REQUIREMENT
Update the lines below by changing every "Find the location of" to "Locate" and leaving everything else as it is. Omit the pictures from your answer.

START RECORDS SUPPLIED

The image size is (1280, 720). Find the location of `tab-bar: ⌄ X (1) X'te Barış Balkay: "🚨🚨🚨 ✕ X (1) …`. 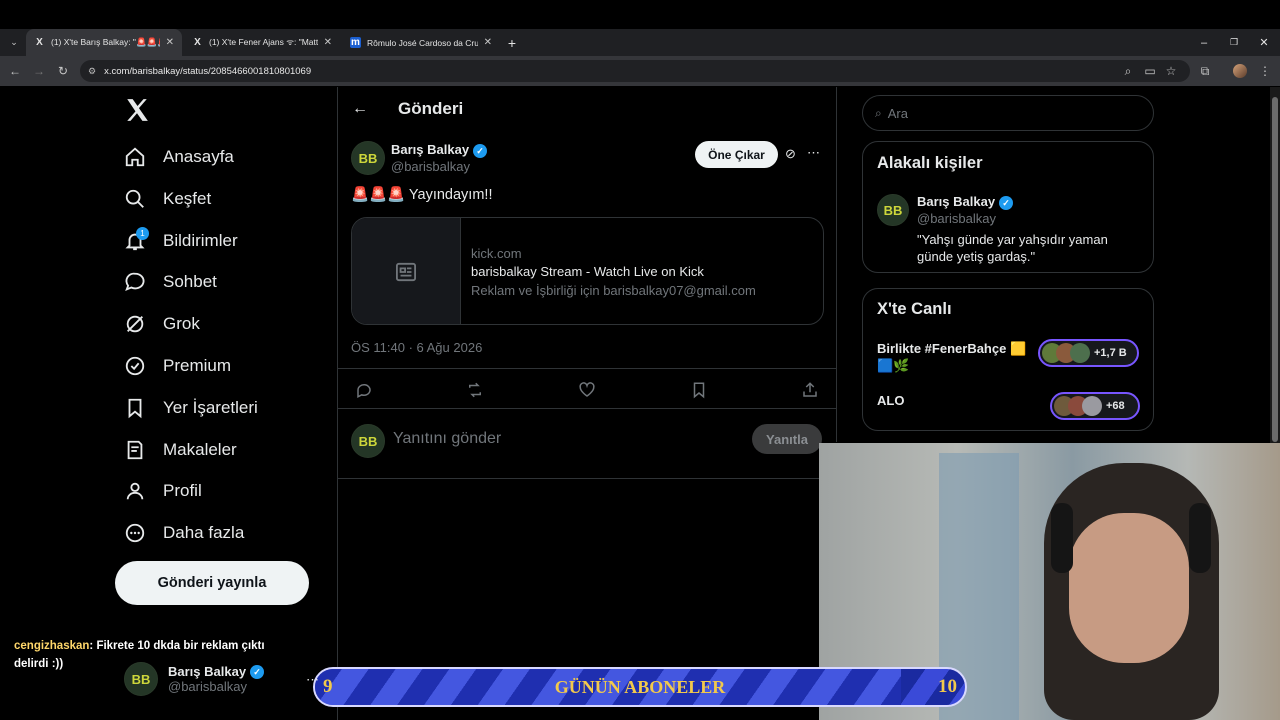

tab-bar: ⌄ X (1) X'te Barış Balkay: "🚨🚨🚨 ✕ X (1) … is located at coordinates (640, 42).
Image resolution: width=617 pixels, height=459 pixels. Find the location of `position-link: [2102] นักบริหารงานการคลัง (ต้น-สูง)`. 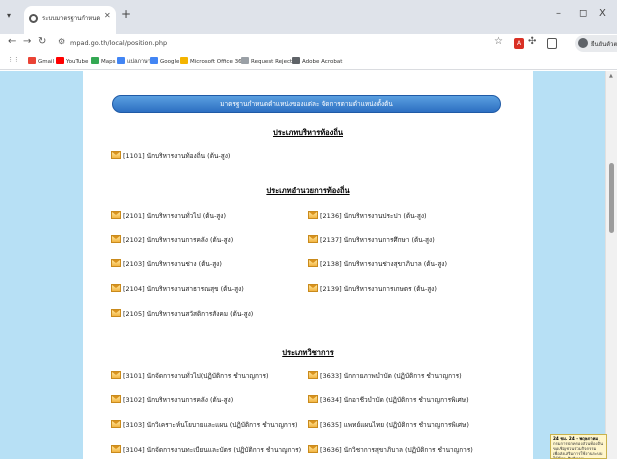

position-link: [2102] นักบริหารงานการคลัง (ต้น-สูง) is located at coordinates (172, 241).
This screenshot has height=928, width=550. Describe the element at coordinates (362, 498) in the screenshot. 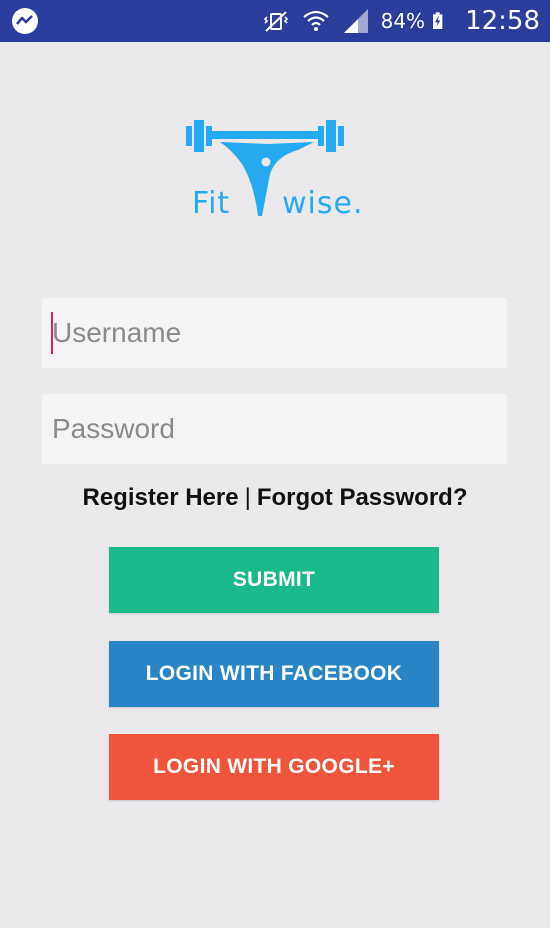

I see `forgot-password-link: Forgot Password?` at that location.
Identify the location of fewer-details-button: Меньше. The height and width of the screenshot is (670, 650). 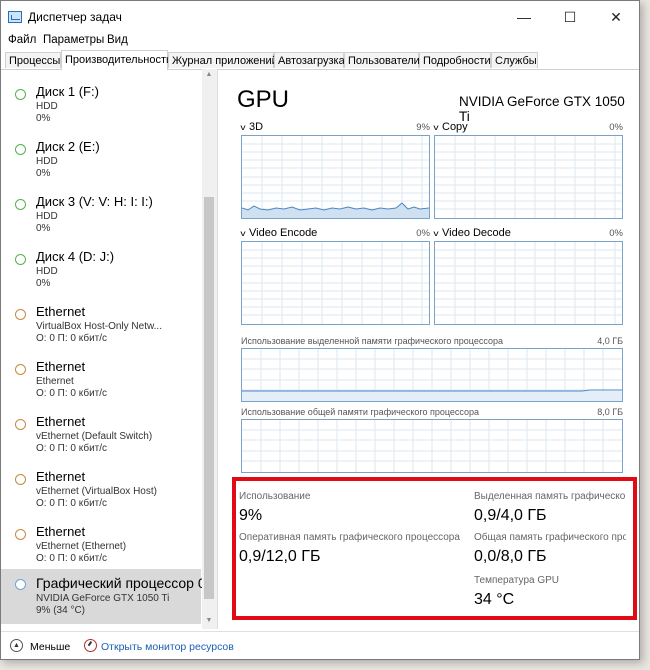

END RECORDS SUPPLIED

EXERCISE RESULT
The image size is (1280, 720). Locate `tab-bar: ⌄ X (1) X'te Barış Balkay: "🚨🚨🚨 ✕ X (1) …`. 

tab-bar: ⌄ X (1) X'te Barış Balkay: "🚨🚨🚨 ✕ X (1) … is located at coordinates (640, 42).
Image resolution: width=617 pixels, height=459 pixels. Locate `position-link: [2102] นักบริหารงานการคลัง (ต้น-สูง)`. 

position-link: [2102] นักบริหารงานการคลัง (ต้น-สูง) is located at coordinates (172, 241).
This screenshot has height=928, width=550. Describe the element at coordinates (362, 498) in the screenshot. 

I see `forgot-password-link: Forgot Password?` at that location.
Identify the location of fewer-details-button: Меньше. The height and width of the screenshot is (670, 650). 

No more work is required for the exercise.